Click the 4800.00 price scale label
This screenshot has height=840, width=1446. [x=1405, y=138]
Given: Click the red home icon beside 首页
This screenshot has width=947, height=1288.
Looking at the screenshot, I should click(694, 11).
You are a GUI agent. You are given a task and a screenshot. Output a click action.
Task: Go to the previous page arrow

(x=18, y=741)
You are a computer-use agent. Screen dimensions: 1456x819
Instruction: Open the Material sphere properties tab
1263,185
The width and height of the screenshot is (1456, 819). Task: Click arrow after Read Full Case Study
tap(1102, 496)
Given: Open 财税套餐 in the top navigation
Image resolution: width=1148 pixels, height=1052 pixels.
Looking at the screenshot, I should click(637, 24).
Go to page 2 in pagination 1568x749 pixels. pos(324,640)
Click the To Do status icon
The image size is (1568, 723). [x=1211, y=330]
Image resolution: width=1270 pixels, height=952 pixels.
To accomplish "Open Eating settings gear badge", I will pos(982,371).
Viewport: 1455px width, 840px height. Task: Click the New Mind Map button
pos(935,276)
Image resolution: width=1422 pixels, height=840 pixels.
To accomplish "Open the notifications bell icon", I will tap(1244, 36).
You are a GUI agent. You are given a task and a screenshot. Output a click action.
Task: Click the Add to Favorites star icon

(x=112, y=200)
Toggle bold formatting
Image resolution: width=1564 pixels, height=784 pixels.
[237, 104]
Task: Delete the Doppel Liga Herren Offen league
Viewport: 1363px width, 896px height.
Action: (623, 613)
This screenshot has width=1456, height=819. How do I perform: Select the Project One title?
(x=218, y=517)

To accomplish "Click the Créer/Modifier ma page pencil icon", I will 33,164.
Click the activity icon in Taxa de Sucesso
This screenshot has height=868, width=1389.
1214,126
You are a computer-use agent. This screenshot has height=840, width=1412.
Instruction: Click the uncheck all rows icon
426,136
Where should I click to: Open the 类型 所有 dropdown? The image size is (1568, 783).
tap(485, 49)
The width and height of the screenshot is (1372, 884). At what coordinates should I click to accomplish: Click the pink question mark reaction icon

^^^^^^^^^^^^^^^^

[PROBLEM STATEMENT]
Verbatim reproduction of the entries is required.

[OUTPUT OF THE EXERCISE]
Click the 4800.00 price scale label
This screenshot has height=840, width=1446. [x=1405, y=138]
Given: Click the red home icon beside 首页
This screenshot has width=947, height=1288.
Looking at the screenshot, I should click(694, 11).
You are a GUI agent. You are given a task and a screenshot. Output a click action.
Task: Go to the previous page arrow

(x=18, y=741)
You are a computer-use agent. Screen dimensions: 1456x819
Instruction: Open the Material sphere properties tab
1263,185
The width and height of the screenshot is (1456, 819). Task: Click arrow after Read Full Case Study
tap(1102, 496)
Given: Open 财税套餐 in the top navigation
Image resolution: width=1148 pixels, height=1052 pixels.
Looking at the screenshot, I should click(637, 24).
Go to page 2 in pagination 1568x749 pixels. pos(324,640)
Click the To Do status icon
The image size is (1568, 723). [x=1211, y=330]
Image resolution: width=1270 pixels, height=952 pixels.
To accomplish "Open Eating settings gear badge", I will pos(982,371).
Viewport: 1455px width, 840px height. Task: Click the New Mind Map button
pos(935,276)
Image resolution: width=1422 pixels, height=840 pixels.
To accomplish "Open the notifications bell icon", I will tap(1244, 36).
You are a GUI agent. You are given a task and a screenshot. Output a click action.
Task: Click the Add to Favorites star icon

(x=112, y=200)
Toggle bold formatting
Image resolution: width=1564 pixels, height=784 pixels.
[237, 104]
Task: Delete the Doppel Liga Herren Offen league
Viewport: 1363px width, 896px height.
Action: (623, 613)
This screenshot has width=1456, height=819. How do I perform: Select the Project One title?
(x=218, y=517)

To accomplish "Click the Créer/Modifier ma page pencil icon", I will 33,164.
Click the activity icon in Taxa de Sucesso
This screenshot has height=868, width=1389.
1214,126
You are a computer-use agent. This screenshot has height=840, width=1412.
Instruction: Click the uncheck all rows icon
426,136
Where should I click to: Open the 类型 所有 dropdown? The image size is (1568, 783).
tap(485, 49)
The width and height of the screenshot is (1372, 884). At what coordinates should I click to accomplish: Click the pink question mark reaction icon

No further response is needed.